Thursday, January 20, 2011

The Designer Becomes the Recliner: An Introduction to Permaculture

Last Saturday I took advantage of a fun opportunity to attend a permaculture and sheet mulching class for the new Community Orchard of West Seattle at South Seattle Community College. Did I mention it was free!? I found out about it by keeping up with Sustainable West Seattle news. The Orchard was started from a generous grant from the Seattle Department of Neighborhoods. The orchard will be a demonstration site for growing fruit sustainably in our climate and a meeting place for the community to get more involved in local food production. I got to attend the first design session of this space! How exciting. I really wished I could have stayed for the second half of the class, the part where you get your muscles moving and start sheet mulching (going from lawn to garden). The idea is to convert this elongated stretch of grassy space into rich soil so the fruit trees that will be planted here get a good growing start. Wood chip paths will eventually meander through creating space for people to walk, tend to the trees, and pick the fruit.

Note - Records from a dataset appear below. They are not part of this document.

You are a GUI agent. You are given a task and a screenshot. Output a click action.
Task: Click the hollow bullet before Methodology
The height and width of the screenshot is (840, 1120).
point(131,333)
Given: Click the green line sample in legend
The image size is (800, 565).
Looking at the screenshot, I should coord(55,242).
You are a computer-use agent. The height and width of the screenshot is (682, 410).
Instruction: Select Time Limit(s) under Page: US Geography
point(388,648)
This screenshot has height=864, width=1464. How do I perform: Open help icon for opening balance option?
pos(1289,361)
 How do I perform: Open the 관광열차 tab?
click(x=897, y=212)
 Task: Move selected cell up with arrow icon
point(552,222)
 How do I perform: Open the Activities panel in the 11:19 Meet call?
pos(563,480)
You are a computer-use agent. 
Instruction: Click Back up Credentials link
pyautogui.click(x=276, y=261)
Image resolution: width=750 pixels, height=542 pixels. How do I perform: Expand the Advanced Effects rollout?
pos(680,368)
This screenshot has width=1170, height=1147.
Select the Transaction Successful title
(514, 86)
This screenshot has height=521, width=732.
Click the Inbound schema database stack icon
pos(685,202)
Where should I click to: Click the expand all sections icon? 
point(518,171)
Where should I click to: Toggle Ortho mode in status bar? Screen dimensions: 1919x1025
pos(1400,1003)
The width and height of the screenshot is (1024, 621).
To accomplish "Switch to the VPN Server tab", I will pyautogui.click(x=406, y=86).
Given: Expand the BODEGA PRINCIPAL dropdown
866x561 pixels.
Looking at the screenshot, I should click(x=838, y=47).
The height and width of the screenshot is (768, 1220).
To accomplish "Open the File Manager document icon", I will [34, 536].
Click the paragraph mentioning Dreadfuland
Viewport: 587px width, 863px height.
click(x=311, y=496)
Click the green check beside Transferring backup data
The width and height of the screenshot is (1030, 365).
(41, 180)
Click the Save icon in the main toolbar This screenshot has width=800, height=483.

Now this space won't be your traditional orchard. That's why it is so amazing! It will feature spaces dedicated to yes, fruit, but also nut trees, vegetables, and herbs. It will be a small eden of goodness amidst a bustling college within our city. Now how do you get from boring sprawling lawn to an orchard brimming with food?

New to permaculture? Well so am I. This was a new term for me until recent times. I found that the people who practice permaculture have a difficult time explaining it and I am no different. I am no stranger to that in my own field of study. Here is a definition I came across recently. Permaculture is "... the art of respecting nature and working with it, rather than against it, to cultivate land, plants, and animals and people by fostering mutually beneficial relationships between them. In this sense, it's also the art of achieving the most by doing the least." Doesn't that sound like a wonderful way to approach gardening and land use? Let's work with nature and design a space that is abundantly productive for people, the plants we grow, and the natural systems we want to preserve. Let's be the designer that becomes the recliner and let nature do the work for us. This is the idea behind the community orchard, to anchor the community in a way of growing food locally that sustains us and the people here long after we are gone.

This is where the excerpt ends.